Unternehmeredition: Fidelium hat sich auf Carve-outs und Sondersituationen spezialisiert. Bieten sich im aktuell schwierigen Wirtschaftsumfeld viele Investmentgelegenheiten?

Christoph Lipp: Ein solches Marktumfeld bietet immer Chancen, aber 2025 ist für uns bei Neuakquisitionen bisher verhaltener als das Vorjahr gelaufen – besonders bei Carve-outs mit Umsätzen im niedrigen bis mittleren neunstelligen Bereich und internationaler Präsenz. Aktuell sehen wir zum einen viele Restrukturierungsfälle, die sich teils auch schon in der Insolvenz befinden und somit nicht für uns interessant sind. Zum anderen hat sich die Dauer von M&A-Prozessen deutlich erhöht, und es kommt zu sehr wenigen Transaktionsabschlüssen – geprägt durch mikro- und makroökonomische Unsicherheiten. Wir sehen jetzt bei Konzernen eine verstärkte Konzentration auf das Kerngeschäft und die steigende Bereitschaft, den Verkauf von Randaktivitäten oder auch unattraktiven Bereichen voranzutreiben. Entsprechend erwarten wir für 2026 wieder eine erhöhte M&A-Aktivität mit spannenden Opportunitäten.
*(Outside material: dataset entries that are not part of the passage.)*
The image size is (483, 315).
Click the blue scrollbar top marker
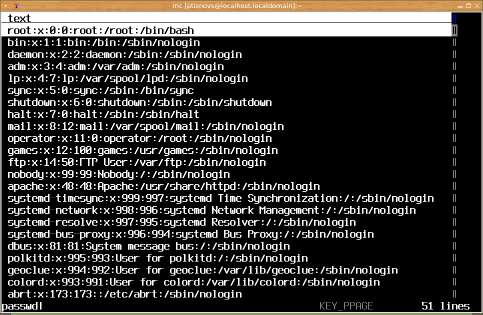click(x=455, y=18)
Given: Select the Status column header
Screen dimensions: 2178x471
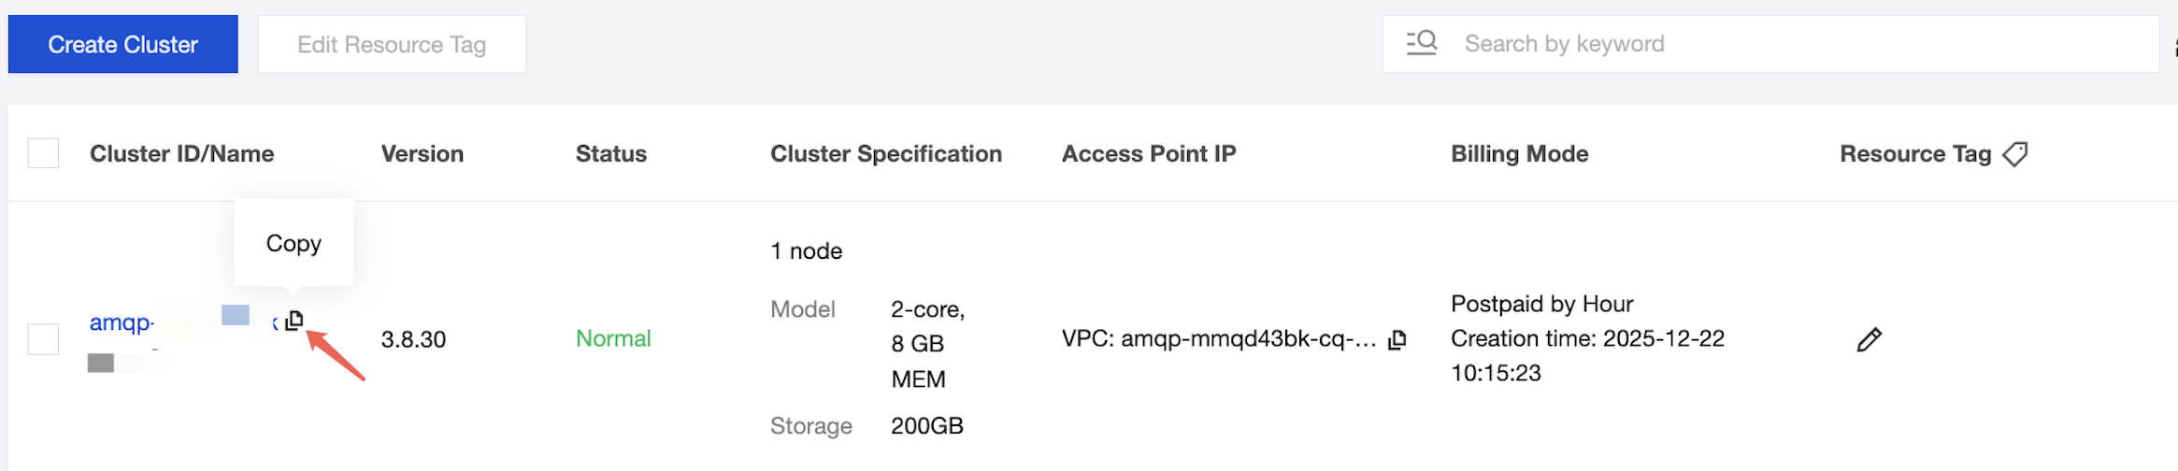Looking at the screenshot, I should click(x=610, y=154).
Wo liegt der Schwerpunkt bei Fidelium?

Fidelium agiert industrieagnostisch – wir legen uns also nicht auf bestimmte Industrien fest, sondern betrachten die jeweilige Situation, in der sich der Unternehmensteil befindet. Grundsätzlich ist es aber so, dass wir traditionelle Industrien bevorzugen, zum Beispiel im produzierenden Gewerbe: So erwirtschaften unsere Portfoliofirmen im Automotive-, Chemie- und Technologiebereich circa 1 Mrd. EUR Umsatz. Trotz den aktuellen Verwerfungen in vielen Schlüsselindustrien, wie der Automobilindustrie, sind wir hier weiter an Neuakquisitionen interessiert. Wir schauen immer auf die spezifische Opportunität. Sie muss etwas haben, das sie auszeichnet und das man nicht einfach ersetzen kann. Mit unserem zweiten Fonds über 150 Mio. EUR haben wir den geografischen Fokus von Westeuropa auf ganz Europa ausgeweitet, um auch in den wachstumsstarken und aufstrebenden Märkten aktiv zu sein.

Wie entwickelt Fidelium seine Portfoliounternehmen?
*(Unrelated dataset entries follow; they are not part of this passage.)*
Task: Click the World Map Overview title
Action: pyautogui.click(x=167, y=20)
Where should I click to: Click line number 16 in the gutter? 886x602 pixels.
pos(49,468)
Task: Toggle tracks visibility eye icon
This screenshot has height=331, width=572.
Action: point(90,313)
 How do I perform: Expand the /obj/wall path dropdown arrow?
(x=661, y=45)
Fideliums Organisationsstruktur basiert auf drei Säulen. Das Investmentteam führt den M&A-Prozess bis zur Übernahme. Anschließend übernimmt die Federführung der Operating Partner, der die Geschäftsführung der Portfoliofirma ergänzt, Entscheidungswege kurzhält und den Herauslösungsprozess aus der vorherigen Muttergesellschaft leitet. Auf diese Weise kann sich das lokale Management ganz auf das operative Geschäft und die angestrebte operative Wertsteigerung konzentrieren, unterstützt durch unsere dritte Säule – unser operatives Expertenteam.
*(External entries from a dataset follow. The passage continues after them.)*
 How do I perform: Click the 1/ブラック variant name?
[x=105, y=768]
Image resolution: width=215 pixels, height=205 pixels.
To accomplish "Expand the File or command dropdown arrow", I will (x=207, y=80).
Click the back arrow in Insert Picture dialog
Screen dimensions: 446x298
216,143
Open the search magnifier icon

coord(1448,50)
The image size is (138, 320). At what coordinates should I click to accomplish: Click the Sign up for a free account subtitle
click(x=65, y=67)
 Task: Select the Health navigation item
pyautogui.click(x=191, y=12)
Wie und wann geht Fidelium Exits an?

Wir verfolgen prinzipiell das Ziel, mit unseren Portfoliogesellschaften in den Exit zu gehen, sobald unser Beitrag der operativen Optimierung wie auch der erfolgreichen Platzierung als eigenständige Unternehmung vollbracht ist. Trotz der Fondsstruktur, aber dank der unternehmerisch geprägten Investorenbasis sind wir zeitlich flexibler als ein klassischer Fonds und müssen nicht nach fünf Jahren oder nach sieben Jahren in den Verkauf gehen. Im Fokus steht dabei die Wertgenerierung und nicht der Zeitpunkt. Gerade das aktuell schwierige wirtschaftliche Umfeld bietet nicht perfekte Bedingungen, um Unternehmen zu verkaufen. Daher freut es uns umso mehr, dass wir einen Automotive-Carve-out aus 2021 nach erfolgter Herauslösung und Transformation dieses Jahr erfolgreich an einen Strategen verkaufen konnten.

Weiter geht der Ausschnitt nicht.